At 08:55 ET (12:55 GMT), Spot Gold slipped 2.3% to $4,029.90 per ounce, having earlier touched an intraday low of $4,003.39. Meanwhile, U.S. Gold Futures inched up 1.6% to $4,045.34, reflecting mild short-covering activity following Tuesday’s dramatic 5% plunge — the steepest one-day drop since 2020.
The pullback follows a surge to record highs of $4,381.21/oz earlier this week, fueled by geopolitical concerns and expectations of a dovish pivot by the Federal Reserve. Analysts, however, say the rally had become overstretched.
“The catalyst appears to be profit-taking in a market that has been hugely overbought,” noted analysts at ING. “Clearly, traders were getting nervous about how long the uptrend could last.”
Trade Hopes Ease Safe-Haven Demand
Investor appetite for safe-haven assets waned after U.S. President Donald Trump signaled progress in trade negotiations with China, suggesting a potential “good deal” with President Xi Jinping, though he added that talks “may not happen.”
- Trade optimism lifted equities, curbing demand for gold.
- India–U.S. trade talks also boosted risk sentiment, with reports suggesting Washington may cut tariffs on Indian goods to 15%–16% from the current 50%.
- Analysts view this move as strengthening global trade ties and reducing the immediate appeal of defensive assets like gold.

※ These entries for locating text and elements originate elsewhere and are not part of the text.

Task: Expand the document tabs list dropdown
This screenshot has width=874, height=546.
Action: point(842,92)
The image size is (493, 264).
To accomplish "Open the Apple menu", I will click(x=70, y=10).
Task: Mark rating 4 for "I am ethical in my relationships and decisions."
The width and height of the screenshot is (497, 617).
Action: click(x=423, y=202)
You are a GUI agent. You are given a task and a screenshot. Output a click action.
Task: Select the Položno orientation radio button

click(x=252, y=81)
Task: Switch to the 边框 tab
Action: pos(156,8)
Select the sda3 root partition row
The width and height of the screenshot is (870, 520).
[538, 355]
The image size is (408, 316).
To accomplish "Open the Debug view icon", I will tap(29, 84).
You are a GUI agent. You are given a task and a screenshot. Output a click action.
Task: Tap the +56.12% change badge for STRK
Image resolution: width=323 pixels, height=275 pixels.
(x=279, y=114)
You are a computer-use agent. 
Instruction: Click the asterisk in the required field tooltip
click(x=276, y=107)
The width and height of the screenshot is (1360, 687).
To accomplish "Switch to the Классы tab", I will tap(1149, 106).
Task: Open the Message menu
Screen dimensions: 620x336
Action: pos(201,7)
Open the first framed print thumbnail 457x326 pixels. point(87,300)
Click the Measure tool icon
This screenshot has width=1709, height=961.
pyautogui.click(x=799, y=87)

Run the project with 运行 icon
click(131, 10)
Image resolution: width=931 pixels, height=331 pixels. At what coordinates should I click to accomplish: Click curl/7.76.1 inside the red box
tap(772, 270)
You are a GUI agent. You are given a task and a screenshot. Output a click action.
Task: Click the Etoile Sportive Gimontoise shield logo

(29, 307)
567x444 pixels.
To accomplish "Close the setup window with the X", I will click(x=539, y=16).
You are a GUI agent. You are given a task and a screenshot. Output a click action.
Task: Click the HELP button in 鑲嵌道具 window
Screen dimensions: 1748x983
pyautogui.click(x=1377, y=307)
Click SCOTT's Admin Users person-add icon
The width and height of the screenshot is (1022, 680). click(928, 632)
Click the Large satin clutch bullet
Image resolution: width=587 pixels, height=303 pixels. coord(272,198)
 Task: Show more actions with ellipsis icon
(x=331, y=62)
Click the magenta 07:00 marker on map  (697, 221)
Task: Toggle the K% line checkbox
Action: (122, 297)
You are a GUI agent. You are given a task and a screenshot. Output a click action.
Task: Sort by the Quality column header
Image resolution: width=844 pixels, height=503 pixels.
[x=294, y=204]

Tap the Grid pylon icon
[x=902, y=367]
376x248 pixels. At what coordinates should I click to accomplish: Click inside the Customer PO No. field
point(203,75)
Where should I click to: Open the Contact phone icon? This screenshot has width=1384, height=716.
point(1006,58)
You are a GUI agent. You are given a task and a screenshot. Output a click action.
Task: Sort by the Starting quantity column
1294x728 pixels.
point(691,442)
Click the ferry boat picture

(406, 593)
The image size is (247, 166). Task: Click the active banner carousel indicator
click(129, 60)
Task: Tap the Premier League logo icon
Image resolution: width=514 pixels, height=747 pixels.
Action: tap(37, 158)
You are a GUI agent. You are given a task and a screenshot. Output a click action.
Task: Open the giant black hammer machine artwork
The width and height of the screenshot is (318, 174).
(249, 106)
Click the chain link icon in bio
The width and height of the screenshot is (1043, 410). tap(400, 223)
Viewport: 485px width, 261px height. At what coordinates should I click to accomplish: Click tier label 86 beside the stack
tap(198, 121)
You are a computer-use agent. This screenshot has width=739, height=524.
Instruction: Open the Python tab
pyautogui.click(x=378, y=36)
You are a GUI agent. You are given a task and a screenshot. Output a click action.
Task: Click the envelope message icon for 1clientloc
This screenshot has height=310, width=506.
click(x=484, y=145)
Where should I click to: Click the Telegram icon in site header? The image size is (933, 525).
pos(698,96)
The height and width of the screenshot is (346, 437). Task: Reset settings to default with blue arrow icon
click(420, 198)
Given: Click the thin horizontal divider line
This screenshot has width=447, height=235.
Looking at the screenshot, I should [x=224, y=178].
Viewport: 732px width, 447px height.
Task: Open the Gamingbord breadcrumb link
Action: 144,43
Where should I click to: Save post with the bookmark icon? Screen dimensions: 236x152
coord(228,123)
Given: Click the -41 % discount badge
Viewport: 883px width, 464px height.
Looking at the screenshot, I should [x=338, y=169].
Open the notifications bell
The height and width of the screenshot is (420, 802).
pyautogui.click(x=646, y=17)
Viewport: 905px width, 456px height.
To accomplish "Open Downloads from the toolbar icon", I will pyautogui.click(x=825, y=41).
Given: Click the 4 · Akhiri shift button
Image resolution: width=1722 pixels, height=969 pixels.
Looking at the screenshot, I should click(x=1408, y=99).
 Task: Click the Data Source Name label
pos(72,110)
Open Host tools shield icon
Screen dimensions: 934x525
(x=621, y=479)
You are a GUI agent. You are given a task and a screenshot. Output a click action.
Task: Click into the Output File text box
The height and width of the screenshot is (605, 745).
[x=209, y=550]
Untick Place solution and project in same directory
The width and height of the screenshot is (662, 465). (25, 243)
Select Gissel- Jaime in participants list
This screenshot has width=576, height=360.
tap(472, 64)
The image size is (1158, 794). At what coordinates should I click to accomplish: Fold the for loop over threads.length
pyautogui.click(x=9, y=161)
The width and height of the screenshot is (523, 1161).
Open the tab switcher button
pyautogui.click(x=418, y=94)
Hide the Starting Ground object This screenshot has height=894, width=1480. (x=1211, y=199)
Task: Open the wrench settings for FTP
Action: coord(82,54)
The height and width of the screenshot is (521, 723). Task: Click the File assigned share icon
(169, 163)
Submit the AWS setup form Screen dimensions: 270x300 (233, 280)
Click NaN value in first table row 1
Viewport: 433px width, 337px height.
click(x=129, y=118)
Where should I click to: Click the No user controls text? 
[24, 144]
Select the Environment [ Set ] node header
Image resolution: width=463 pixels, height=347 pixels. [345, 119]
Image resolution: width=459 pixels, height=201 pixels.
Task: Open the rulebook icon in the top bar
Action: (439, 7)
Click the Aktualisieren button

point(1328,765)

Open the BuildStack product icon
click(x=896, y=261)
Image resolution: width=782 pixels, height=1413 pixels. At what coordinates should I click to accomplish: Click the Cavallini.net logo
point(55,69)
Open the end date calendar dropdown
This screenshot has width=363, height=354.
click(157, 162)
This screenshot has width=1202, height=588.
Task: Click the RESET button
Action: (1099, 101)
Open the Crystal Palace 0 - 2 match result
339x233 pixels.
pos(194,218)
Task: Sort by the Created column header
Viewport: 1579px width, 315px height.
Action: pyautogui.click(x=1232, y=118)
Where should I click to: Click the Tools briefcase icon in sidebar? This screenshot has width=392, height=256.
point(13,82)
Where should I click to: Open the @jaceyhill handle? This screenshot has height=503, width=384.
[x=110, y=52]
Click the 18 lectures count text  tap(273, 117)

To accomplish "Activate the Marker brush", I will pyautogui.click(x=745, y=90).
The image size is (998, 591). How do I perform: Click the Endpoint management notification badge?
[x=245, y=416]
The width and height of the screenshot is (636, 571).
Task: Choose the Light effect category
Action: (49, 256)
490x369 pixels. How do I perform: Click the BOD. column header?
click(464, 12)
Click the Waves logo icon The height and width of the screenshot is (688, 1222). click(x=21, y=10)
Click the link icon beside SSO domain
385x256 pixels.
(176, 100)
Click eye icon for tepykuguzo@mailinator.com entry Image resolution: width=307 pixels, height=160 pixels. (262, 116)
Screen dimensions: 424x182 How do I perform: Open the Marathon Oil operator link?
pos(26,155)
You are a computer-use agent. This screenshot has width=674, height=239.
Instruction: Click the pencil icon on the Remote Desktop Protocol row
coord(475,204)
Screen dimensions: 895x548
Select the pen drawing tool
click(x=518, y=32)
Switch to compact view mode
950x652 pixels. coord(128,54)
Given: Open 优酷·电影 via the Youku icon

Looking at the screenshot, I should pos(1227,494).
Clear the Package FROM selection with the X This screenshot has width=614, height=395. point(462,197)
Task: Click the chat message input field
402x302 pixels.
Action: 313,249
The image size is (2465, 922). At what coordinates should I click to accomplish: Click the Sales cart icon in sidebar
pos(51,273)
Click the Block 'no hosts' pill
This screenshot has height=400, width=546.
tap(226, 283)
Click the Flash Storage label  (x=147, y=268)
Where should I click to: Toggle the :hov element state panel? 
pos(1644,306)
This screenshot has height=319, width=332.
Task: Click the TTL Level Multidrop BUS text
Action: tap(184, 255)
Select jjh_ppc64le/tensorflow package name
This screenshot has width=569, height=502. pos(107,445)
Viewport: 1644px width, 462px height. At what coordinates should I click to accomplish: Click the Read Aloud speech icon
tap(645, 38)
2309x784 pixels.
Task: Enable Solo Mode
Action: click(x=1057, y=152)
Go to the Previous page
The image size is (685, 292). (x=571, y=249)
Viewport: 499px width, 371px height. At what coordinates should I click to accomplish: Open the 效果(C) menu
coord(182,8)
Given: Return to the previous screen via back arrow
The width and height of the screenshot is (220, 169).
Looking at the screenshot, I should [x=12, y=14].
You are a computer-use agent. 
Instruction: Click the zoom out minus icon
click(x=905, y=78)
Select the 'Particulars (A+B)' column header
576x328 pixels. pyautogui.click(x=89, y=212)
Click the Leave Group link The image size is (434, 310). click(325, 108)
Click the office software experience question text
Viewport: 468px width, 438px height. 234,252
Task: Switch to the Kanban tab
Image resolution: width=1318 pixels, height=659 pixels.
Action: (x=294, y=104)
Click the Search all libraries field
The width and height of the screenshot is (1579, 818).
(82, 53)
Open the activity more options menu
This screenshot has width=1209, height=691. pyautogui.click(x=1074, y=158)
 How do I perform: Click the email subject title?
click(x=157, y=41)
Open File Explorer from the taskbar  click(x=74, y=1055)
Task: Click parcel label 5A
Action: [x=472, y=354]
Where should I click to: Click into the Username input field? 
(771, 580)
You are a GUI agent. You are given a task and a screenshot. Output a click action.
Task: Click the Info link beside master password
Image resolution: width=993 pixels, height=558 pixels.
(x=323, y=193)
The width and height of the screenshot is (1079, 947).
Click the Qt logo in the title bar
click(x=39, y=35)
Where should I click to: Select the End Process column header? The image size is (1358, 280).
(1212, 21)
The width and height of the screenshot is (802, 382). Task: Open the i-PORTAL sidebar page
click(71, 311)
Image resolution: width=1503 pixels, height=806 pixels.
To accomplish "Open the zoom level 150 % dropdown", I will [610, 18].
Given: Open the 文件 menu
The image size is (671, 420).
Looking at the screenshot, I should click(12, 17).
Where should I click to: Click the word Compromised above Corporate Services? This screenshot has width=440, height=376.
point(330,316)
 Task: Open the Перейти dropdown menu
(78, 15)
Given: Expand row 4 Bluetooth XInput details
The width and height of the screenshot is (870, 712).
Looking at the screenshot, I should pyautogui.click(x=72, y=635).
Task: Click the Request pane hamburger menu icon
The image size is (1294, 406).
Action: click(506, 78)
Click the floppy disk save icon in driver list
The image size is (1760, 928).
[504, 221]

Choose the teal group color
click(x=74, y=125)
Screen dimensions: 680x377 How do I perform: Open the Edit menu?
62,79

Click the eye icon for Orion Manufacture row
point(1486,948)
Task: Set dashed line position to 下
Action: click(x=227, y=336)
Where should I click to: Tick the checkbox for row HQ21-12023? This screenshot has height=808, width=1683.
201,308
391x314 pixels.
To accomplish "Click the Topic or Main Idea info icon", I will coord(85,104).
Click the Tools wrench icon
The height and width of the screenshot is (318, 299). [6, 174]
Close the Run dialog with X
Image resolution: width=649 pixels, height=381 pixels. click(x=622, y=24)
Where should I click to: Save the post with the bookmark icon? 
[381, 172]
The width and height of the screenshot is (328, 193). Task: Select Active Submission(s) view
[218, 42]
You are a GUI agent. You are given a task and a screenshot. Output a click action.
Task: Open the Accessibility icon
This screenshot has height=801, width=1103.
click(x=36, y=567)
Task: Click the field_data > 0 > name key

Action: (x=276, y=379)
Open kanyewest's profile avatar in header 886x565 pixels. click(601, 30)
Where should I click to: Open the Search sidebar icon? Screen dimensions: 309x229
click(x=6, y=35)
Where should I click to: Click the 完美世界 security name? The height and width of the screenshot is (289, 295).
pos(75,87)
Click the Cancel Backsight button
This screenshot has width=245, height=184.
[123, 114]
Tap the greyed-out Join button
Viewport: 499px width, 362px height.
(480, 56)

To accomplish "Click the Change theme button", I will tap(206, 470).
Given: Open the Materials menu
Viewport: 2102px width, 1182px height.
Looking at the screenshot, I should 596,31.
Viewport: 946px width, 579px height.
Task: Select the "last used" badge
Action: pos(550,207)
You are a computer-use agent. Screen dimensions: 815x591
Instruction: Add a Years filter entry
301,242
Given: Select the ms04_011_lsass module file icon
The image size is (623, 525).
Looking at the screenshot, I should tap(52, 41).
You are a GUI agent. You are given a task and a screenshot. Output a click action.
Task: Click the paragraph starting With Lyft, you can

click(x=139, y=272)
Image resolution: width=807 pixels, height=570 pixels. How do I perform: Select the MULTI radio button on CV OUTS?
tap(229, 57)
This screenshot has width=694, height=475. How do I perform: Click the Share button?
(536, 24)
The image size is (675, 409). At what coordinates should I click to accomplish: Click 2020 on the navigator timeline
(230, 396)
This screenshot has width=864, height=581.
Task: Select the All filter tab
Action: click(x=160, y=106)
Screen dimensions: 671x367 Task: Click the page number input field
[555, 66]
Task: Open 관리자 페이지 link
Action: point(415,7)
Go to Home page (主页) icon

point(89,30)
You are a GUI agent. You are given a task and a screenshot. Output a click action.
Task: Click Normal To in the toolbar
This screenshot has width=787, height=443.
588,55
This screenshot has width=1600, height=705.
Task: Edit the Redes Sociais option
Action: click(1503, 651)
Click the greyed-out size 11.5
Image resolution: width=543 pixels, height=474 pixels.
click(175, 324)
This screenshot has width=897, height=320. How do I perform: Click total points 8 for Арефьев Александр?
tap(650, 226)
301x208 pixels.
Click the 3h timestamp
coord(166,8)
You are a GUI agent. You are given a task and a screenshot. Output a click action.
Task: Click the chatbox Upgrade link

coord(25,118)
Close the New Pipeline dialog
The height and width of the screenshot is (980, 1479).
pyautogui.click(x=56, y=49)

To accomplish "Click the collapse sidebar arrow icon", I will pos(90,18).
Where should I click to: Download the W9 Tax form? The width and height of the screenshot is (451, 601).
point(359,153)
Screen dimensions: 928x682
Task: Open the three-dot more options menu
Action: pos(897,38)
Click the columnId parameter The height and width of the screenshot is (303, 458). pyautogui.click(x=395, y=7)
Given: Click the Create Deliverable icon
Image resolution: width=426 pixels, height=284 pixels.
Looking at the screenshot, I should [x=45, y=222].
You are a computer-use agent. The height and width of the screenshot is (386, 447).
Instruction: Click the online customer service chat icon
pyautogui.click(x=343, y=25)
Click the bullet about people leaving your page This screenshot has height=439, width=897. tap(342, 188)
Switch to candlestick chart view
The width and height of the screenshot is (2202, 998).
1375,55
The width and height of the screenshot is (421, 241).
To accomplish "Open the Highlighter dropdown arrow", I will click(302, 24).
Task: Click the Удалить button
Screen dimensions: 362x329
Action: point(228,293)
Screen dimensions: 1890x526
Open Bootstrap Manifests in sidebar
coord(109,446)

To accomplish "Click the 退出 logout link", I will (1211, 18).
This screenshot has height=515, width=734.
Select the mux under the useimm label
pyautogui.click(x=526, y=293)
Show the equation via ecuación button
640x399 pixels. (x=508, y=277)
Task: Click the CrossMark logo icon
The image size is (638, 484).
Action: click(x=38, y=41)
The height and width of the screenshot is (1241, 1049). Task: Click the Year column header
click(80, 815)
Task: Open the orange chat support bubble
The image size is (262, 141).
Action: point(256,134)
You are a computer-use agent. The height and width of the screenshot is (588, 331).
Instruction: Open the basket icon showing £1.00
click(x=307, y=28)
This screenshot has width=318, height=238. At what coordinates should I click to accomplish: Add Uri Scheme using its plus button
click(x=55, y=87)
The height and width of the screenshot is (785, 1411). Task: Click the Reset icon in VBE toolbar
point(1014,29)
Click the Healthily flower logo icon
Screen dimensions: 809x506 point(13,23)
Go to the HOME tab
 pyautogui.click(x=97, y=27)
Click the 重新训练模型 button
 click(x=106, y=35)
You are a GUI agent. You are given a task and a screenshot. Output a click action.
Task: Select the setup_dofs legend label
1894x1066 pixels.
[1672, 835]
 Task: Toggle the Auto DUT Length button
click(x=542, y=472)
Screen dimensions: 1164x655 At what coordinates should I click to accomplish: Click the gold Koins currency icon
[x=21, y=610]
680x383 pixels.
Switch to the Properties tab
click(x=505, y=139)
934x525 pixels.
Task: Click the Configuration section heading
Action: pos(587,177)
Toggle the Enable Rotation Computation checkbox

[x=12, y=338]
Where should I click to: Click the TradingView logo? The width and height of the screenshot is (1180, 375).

The combination of easing geopolitical tensions and aggressive profit-taking has prompted a short-term correction in metals that had recently soared on inflation hedging and macro uncertainty.
CPI Data and Broader Market Impact

Investors are now eyeing the U.S. Consumer Price Index (CPI) report due Friday, which could provide critical insight into the Fed’s next rate decision. The ongoing U.S. government shutdown has further clouded the macroeconomic outlook, delaying some economic data releases.
Other precious and base metals traded in narrow ranges:
- Silver held near $47.705/oz after a 7% plunge.
- Platinum edged 0.4% higher to $1,525.70/oz.
- Copper firmed 0.4% to $10,654.30 per ton, with U.S. Copper Futures rising 0.3% to $4.9815 per pound.
Despite recent volatility, analysts suggest gold’s longer-term outlook remains constructive, supported by persistent inflation concerns and potential central bank easing.